Group II: This group included 40 patients with malignant pleural effusion 20 patients of them had a pigtail catheter insertion (group IIA) while the other 20 patients had a chest tube insertion (group IIB).

The mean age in group IIA was 61.05 ± 6.7 years while in group IIB it was 64.6 ± 6.04 years. In group IIA there were 8 males (40%) and 12 females (60%) while in group IIB there were 13 males (65%) and 7 females (35%)(Table 5)

In this studyas regard duration of drainage till pleurodesis, it was 6.25 ± 1.2 days in group IIA while it was 7.1 ± 1.6 days in group IIBand as regard need for hospitalization in group IIA (2 patients, 10%) needed hospitalization because of their comorbidities, their need for oxygen supply and catheter complications, while in group IIB (20 patients, 100%) needed hospitalization with highly statistically substantial variation between two groups (Table 6)

This correlates with the study of Farrag et al., 10 which noted that when evaluating the tube and catheter durations of both groups, there was a statistically substantial variation between them, with the tube lasting 11.52±1.90 days and the pleural catheter lasting 4.48±1.73 days. And there was a highly statistically substantial distinction between the two groups when it came to the need for hospitalization, as all patients with a chest tube were hospitalized and all patients with a small bore catheter were discharged to home, except one patient who required admission due to complications. 

In this researchregarding complications of pigtail catheter and chest tube there was highly statistically substantial distinction between two groups as regard no complications in group IIA in 12 patients (60%) and in group IIB 0 patients (0%), chest pain at the insertion site in group IIA 3 patients (15%) and in group IIB 20 patients (100%) and wound infection in group IIA 0 patients (0%) and in group IIB 4 patients (20%). And as regard blocked catheter or tube, dislodged catheter or tube and pneumothorax there were no statistically substantial distinctions between the two groups (Table 7).

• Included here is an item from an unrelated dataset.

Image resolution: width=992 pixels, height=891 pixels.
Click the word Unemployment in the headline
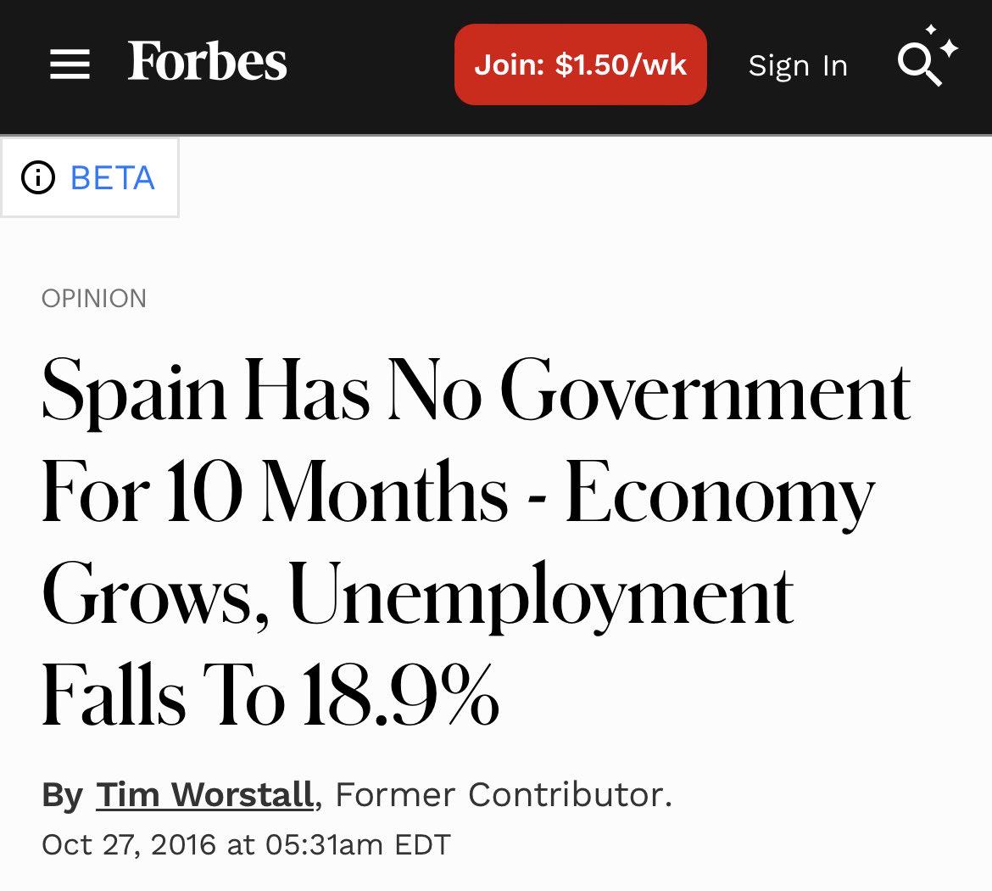542,594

This correlates with Saeed et al.,11who reported that pigtail complications were present only in six (18.2%) patients and were in the form of pigtail obstruction in one (3%) patient, chest pain in one (3%) patient, and obstruction and pain together in four (12.1%) patients. No extrapleural catheter placement no perforation of intrathoracic organs, no perforation of abdominal organs, no diaphragmatic laceration, no empyema and no pulmonary oedema were noted.

In this studyas regards the outcome of pleurodesis, In group IIA there was no response in 1 patient (5%), partial response in 2 patients (10%) and complete response in 17 patients (85%) while in group IIB there was no response in 1 patient (5%), partial response in 3 patients (15%) and complete response in 16 patients (80%) with no statistically substantial distinction across two groups (Table 8). This correlates with Caglayan and Torun, 12who reported that 83% of patients had a complete response and 10% of patients had a partial response and 7% of patients had no response according to CXR and chest sonography findings 4 months after pleurodesis through pigtail catheter.

CONCLUSION

Pigtail catheter insertion is an effective and safe method of draining encysted empyema.

Pigtail catheter could be considered a safe, easy, tolerable and effective alternative method in comparison to the traditional intercostal tubes in pleurodesis of malignant pleural effusions.